Healthcare in the USA

This is a collection of links around the 'net about problems with healthcare in the US.

The problems are best articulated by some of the posts by Karl Denninger.  He points out several examples where services in the US cost between 5 and 10 times what they cost in other developed countries.  Given that the patient typically has a copay for that amount, it means that if the services were being billed appropriately, one would not need insurance.  Sadly, this same model is being exported to all countries where healthcare is not socialized.

In addition to not knowing how much a service will cost, there are often billing errors resulting in overcharging due to mistakes by both providers and insurance companies.  This speaks to the complexities of the whole system.

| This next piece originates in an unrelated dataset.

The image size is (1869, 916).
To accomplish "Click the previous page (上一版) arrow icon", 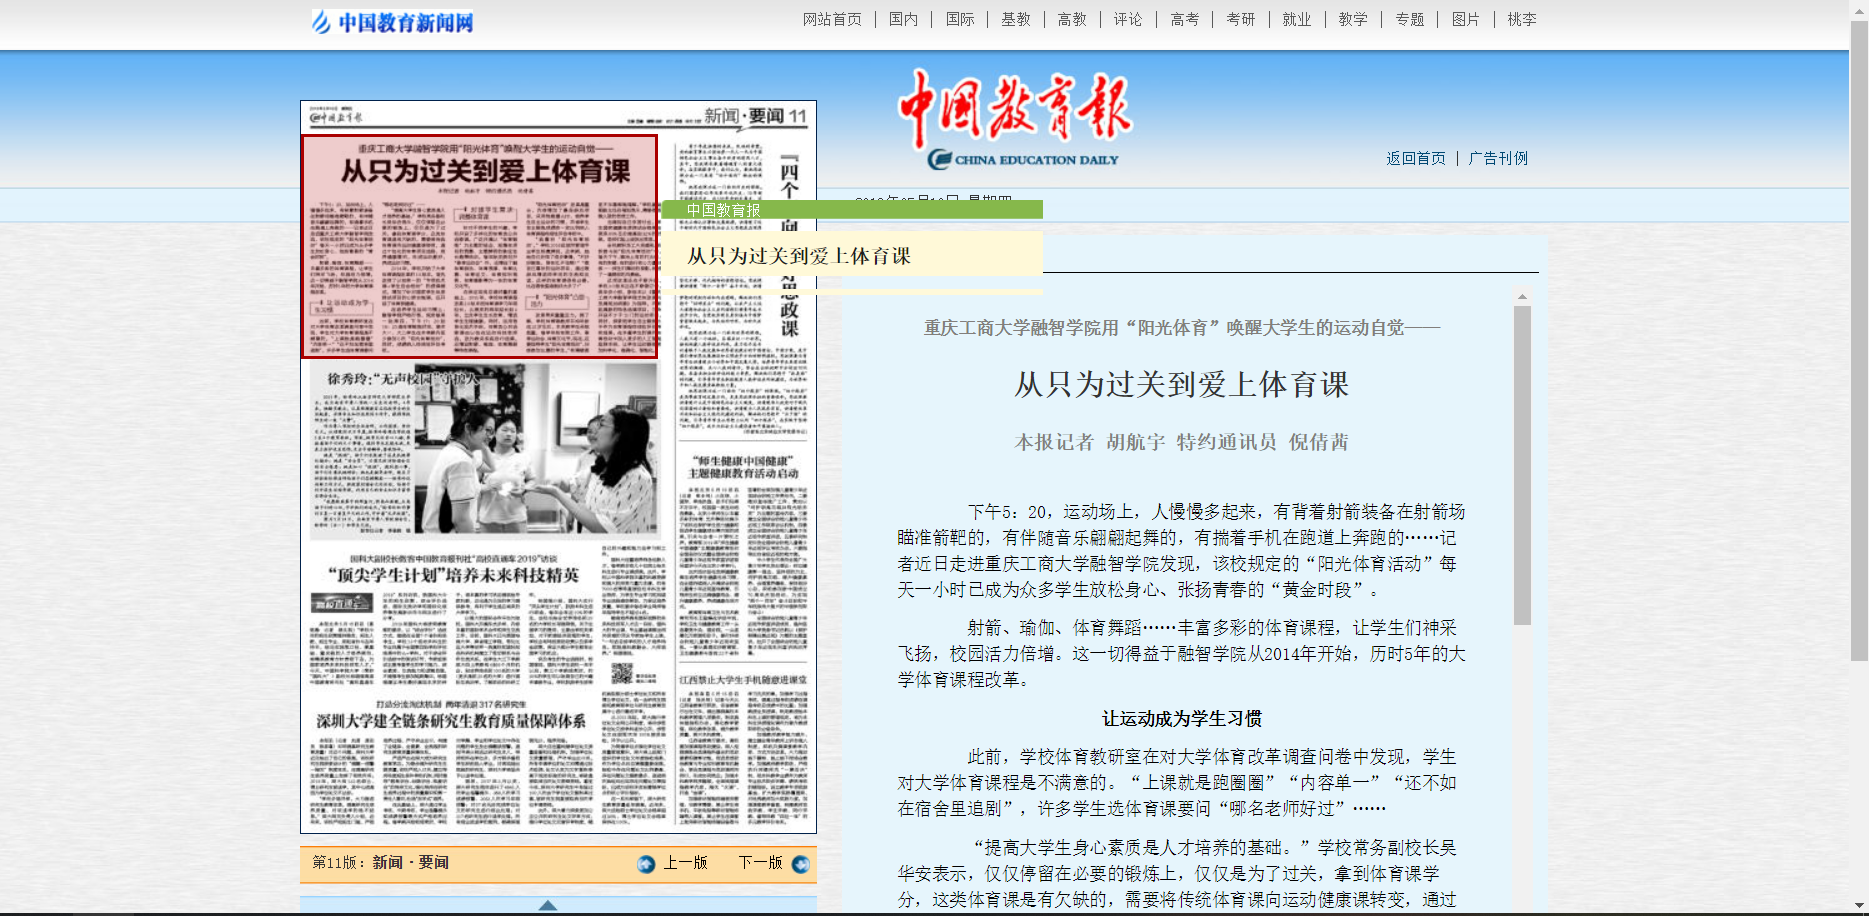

Sadly, despite the costs, misdiagnosis and incorrect treatments are very common.  Here's what this article says:
A follow-up study published in 2013 argued that the IOM numbers were a vast underestimate, and that medical errors contribute to the deaths of between 210,000 and 440,000 patients. At the lower bound, that's the equivalent of nearly 10 jumbo jets crashing every week — or the entire population of Birmingham, Alabama dying every year.
An interesting documentary about healthcare is Sicko by Michael Moore.  Things have only gotten worse since this documentary from 2007.  In fact, medical bills are the biggest cause of bankruptcies in the US.   Health, literally, is wealth--it is one's biggest asset, and lack of it could potentially be one's biggest liability.

Increasingly, because of the complexity of dealing with insurance companies, primary care doctors are converting to concierge services where they charge an upfront fee for all services during the year and provide a higher and easier level of access to healthcare.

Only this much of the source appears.